In a large food processor (see note if doing this by hand) add the flour, baking powder and salt to the bowl. Pulse the food processor just to get the dry ingredients mixed together.
Add the cut up butter and pulse with the dry ingredients until the flour/butter mixture looks about the size of peas.
Add the sugar and pulse a few times again until incorporated.
Add the cream and pulse until all combined.
Add 1 cup of chocolate chips and orange pieces and pulse until it starts to come together like dough. This will be sticky because of the gluten free flour, so it may not form a total ball of dough. You may have to scrape the sides to get it to come together. If it seems especially dry, add 2 tsp of heavy whipping cream to get it to be easier to work with.
Generously flour your countertop, cutting board or work surface. Form the dough into a ball as best as you can and fold the dough into itself two times (kneading). This adds a bit of air to the dough but you don’t want to overwork it. Then pat it down into a circle. I used my hands to manipulate it. My circle was about 10 inches in diameter.
With a pizza slicer or sharp knife, slice the circle into 8 equal sized wedges. Place onto parchment lined baking sheet with space in between each wedge.

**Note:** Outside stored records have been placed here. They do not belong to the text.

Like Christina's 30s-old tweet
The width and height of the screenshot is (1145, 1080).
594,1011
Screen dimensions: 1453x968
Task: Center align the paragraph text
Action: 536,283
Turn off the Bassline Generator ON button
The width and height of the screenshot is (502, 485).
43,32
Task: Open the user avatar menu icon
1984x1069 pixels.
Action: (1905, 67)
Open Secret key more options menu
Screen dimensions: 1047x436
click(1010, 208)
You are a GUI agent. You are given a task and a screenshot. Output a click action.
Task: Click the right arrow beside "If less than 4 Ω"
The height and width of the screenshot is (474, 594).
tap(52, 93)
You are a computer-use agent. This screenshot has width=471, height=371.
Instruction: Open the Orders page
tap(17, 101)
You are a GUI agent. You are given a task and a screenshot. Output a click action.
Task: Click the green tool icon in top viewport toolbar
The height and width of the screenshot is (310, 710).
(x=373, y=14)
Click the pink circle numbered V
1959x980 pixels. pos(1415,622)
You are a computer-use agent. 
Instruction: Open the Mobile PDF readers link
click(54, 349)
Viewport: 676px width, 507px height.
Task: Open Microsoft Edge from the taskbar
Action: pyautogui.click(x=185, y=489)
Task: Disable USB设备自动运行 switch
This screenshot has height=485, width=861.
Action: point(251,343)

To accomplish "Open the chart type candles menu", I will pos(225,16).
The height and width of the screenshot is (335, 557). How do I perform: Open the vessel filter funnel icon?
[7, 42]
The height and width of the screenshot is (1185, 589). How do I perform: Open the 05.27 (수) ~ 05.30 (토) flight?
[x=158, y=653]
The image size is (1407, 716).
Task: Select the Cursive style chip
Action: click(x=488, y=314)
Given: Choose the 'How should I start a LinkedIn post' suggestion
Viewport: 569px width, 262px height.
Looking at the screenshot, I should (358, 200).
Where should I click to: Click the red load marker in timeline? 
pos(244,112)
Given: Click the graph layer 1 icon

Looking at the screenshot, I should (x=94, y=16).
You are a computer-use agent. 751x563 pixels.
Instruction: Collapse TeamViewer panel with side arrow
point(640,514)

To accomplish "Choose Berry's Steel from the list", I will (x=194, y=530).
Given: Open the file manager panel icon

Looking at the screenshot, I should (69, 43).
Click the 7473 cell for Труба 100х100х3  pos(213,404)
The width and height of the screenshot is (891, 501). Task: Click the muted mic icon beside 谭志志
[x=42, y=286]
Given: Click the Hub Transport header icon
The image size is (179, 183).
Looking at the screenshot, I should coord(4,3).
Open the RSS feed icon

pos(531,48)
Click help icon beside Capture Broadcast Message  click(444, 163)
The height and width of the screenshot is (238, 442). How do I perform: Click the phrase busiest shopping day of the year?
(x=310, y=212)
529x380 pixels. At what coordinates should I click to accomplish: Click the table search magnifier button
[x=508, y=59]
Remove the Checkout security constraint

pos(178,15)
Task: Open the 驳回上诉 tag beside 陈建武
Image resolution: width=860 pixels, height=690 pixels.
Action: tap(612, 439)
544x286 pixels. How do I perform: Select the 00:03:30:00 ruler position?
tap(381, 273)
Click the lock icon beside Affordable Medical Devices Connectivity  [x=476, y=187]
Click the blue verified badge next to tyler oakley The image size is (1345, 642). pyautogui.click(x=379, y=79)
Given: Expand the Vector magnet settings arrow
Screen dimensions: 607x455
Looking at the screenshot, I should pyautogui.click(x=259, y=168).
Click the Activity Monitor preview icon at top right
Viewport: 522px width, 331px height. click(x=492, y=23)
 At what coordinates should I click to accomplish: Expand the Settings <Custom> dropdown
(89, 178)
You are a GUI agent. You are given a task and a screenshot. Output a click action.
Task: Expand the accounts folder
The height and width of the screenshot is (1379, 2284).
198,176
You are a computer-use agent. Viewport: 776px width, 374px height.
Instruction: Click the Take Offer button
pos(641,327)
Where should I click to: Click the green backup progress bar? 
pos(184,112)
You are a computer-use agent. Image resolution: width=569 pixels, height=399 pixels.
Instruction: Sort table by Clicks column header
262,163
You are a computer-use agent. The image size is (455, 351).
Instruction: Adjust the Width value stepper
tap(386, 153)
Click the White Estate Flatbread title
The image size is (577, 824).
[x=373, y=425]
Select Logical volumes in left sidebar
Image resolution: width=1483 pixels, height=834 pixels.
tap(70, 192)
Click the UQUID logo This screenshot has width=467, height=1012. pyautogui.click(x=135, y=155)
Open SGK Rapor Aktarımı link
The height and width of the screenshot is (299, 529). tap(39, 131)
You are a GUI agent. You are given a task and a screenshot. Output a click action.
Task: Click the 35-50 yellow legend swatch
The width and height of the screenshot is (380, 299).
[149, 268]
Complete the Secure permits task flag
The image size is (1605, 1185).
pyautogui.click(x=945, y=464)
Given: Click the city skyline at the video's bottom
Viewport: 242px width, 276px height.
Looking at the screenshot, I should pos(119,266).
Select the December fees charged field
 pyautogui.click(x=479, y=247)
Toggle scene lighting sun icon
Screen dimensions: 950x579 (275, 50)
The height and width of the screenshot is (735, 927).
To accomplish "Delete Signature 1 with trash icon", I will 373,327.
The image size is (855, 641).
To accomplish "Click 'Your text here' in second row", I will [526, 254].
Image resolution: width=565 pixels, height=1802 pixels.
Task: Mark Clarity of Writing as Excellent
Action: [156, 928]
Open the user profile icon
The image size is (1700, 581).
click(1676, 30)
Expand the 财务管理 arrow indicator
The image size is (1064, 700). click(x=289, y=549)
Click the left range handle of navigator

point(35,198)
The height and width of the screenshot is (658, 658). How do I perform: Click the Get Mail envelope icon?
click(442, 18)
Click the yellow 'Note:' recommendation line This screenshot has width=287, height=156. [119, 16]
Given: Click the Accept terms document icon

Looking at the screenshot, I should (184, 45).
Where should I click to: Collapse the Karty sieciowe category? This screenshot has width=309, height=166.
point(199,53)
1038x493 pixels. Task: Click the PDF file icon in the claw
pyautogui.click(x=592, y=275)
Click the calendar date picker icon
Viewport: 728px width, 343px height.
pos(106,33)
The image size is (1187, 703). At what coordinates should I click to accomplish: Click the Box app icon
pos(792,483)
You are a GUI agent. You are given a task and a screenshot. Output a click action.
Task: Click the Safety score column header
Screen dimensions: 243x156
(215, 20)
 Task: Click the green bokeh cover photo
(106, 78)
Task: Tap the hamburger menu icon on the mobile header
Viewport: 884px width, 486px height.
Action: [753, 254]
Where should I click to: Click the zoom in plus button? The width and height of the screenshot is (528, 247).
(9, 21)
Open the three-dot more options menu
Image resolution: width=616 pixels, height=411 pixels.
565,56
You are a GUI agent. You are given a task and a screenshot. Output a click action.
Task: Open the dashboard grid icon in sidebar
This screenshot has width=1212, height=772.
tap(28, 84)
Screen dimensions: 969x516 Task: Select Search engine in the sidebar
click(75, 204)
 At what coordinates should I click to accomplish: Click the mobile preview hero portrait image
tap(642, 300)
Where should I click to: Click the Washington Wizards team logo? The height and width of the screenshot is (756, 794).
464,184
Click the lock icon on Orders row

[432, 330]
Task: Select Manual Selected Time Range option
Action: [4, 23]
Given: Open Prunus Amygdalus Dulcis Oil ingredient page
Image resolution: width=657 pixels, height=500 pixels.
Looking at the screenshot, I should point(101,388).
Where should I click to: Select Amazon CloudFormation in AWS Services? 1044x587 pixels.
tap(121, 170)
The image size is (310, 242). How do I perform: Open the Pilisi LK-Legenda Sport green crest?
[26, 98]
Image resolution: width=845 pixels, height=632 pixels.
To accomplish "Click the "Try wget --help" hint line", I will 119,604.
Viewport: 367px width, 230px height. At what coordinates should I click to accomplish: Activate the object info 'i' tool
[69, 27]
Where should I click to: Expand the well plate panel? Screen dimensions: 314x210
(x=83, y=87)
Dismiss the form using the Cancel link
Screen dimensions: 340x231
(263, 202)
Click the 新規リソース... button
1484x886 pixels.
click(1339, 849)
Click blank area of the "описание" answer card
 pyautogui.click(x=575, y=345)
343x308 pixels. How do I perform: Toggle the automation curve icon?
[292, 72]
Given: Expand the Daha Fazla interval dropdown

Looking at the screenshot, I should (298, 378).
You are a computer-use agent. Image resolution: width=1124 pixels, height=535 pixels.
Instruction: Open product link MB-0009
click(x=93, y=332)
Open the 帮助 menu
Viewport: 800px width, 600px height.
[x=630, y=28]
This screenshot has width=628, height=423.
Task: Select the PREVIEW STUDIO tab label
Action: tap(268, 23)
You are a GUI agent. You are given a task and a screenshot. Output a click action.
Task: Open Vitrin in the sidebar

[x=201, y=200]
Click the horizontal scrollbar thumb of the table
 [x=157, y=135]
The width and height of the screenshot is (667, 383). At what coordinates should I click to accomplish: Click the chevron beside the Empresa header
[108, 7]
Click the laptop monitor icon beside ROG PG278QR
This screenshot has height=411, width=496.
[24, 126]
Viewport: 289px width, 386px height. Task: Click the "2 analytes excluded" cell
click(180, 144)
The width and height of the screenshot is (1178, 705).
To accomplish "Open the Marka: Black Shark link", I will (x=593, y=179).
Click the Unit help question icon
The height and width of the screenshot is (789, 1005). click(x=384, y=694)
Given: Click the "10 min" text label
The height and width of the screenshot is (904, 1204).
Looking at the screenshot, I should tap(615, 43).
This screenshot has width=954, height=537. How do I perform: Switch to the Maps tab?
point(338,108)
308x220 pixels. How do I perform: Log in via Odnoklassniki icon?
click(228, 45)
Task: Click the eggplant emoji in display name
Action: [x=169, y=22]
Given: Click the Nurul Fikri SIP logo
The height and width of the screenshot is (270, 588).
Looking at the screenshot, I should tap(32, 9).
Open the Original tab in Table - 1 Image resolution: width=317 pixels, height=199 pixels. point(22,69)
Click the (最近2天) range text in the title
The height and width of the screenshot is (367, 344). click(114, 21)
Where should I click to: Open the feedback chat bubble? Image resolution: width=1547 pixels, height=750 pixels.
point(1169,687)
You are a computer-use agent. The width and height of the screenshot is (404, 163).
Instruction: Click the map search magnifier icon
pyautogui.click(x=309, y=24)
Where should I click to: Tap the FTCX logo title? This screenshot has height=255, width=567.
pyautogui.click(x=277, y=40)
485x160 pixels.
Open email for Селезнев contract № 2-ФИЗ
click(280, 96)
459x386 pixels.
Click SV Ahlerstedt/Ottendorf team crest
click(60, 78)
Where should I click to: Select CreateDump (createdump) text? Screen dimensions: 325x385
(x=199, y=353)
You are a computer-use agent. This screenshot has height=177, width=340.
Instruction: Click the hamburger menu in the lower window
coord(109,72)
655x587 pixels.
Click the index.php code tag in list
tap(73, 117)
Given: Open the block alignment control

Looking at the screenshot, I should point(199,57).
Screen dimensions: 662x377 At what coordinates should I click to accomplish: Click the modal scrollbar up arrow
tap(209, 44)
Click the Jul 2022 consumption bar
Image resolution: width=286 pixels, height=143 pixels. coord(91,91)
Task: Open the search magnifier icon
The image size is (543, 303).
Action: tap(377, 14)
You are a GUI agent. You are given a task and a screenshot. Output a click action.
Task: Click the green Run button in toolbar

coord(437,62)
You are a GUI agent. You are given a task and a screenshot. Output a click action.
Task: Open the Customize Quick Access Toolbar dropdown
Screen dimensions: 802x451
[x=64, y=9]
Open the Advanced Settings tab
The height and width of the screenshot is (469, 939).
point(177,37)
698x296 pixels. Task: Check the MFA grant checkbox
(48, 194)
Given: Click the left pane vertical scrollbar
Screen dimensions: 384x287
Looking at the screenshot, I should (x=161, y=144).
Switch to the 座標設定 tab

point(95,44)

Bake for 10 minutes. They will look lightly golden brown and be very soft. That is okay. You want them to be just baked otherwise they will be dry.
Let sit on the pan for 5 minutes so that they can firm up to be transported without breaking.
Cover a wire cooling rack with a clean towel and using a large spatula place the scones on top of the towel. Cover with another towel and let cool for 30 minutes. This will keep them from losing moisture as they cool.
When cool, place remaining 1 cup of chocolate chips in a bowl. Microwave for one minute or until melted. If not melted after a minute, stir and then microwave an additional 30 seconds. Transfer to a plastic Ziploc bag or pastry bag (or if you have a steady hand use a spoon) and cut the tip off the bag. Drizzle melted chocolate over scones. I like to have plentiful amounts of chocolate on top. Let chocolate harden a bit and dive in.
These are best eaten the day you make them but can be stored covered with wax paper in an airtight container in the refrigerator for two days. Let come to room temperature before eating.
If you are not using a food processor (which I highly recommend to use if you are able) then combine flour, baking powder and salt in a large bowl. Add the cut up butter and using a pastry blender, 2 knives or your fingers, blend the butter into the flour mixture until it forms pea sized dough balls. Add sugar and use two forks to blend. Add the cream and stir with a fork. This is going to be sticky! Next add the 1 cup chocolate chips and orange pieces. At this point, use your hands to work everything together into a dough ball. Proceed to kneading in the directions above.